§ **Exercise aim**:
Duplicate the Spark server passage, from "This quick tutorial" to "for more information.", without alteration.

§ **Provided passage**:

Connect to the Spark server

After launching the server, you can connect spark applications using the following server endpoints:

Spark Web GUI: http://localhost:4040
Jupyter Web GUI: https://localhost:8888
SQL queries (JDBC): localhost:10000
Spark applications: localhost:7077

Tutorials

Tutorial 01: Running SparkSQL as a Virtual Database

This quick tutorial shows you how to run Spark as a SQL database and connect and run queries using a GUI JDBC-compliant query tool.

Download the DBeaver SQL application from Chocolatey by clicking here: choco://dbeaver.
- If you have not yet installed chocolatey, you can install it now from https://docs.dataops.tk/choco_min.bat or click here for more information.
After installing the DBeaver app, create a new "Spark" connection and connect to localhost:10000 with a blank username and password.

§ **Material**:
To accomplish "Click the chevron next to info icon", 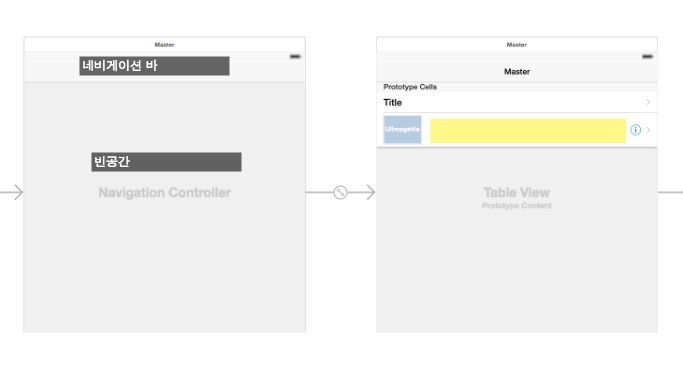I will pyautogui.click(x=649, y=130).

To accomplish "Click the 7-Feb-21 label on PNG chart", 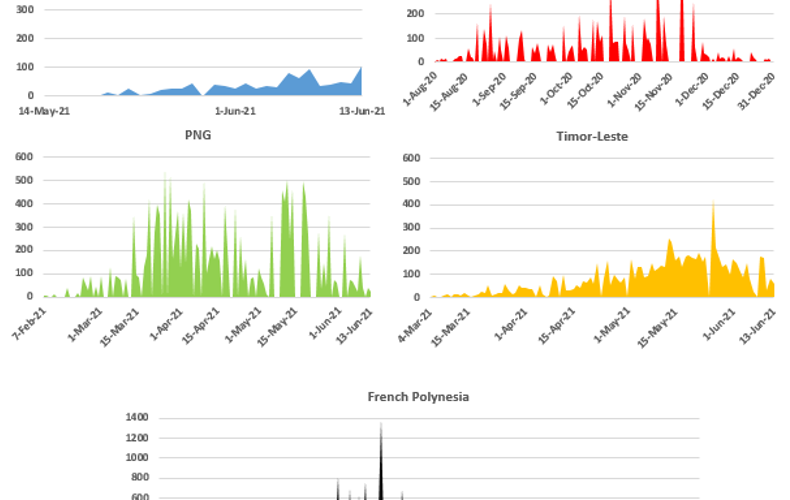I will 29,324.
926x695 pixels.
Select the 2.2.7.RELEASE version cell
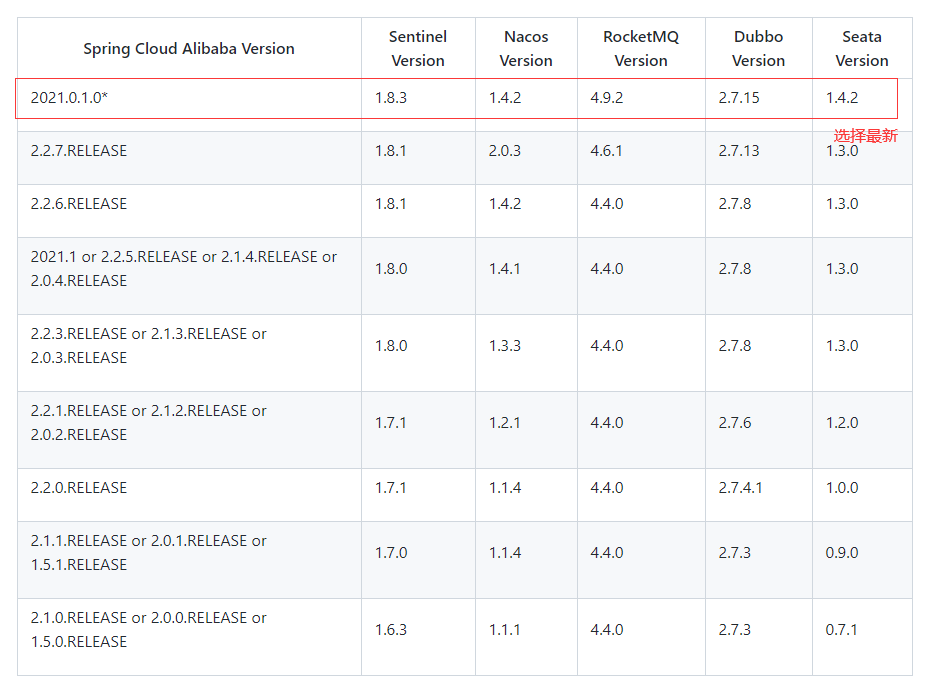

§ **Task response**:
This quick tutorial shows you how to run Spark as a SQL database and connect and run queries using a GUI JDBC-compliant query tool.

Download the DBeaver SQL application from Chocolatey by clicking here: choco://dbeaver.
- If you have not yet installed chocolatey, you can install it now from https://docs.dataops.tk/choco_min.bat or click here for more information.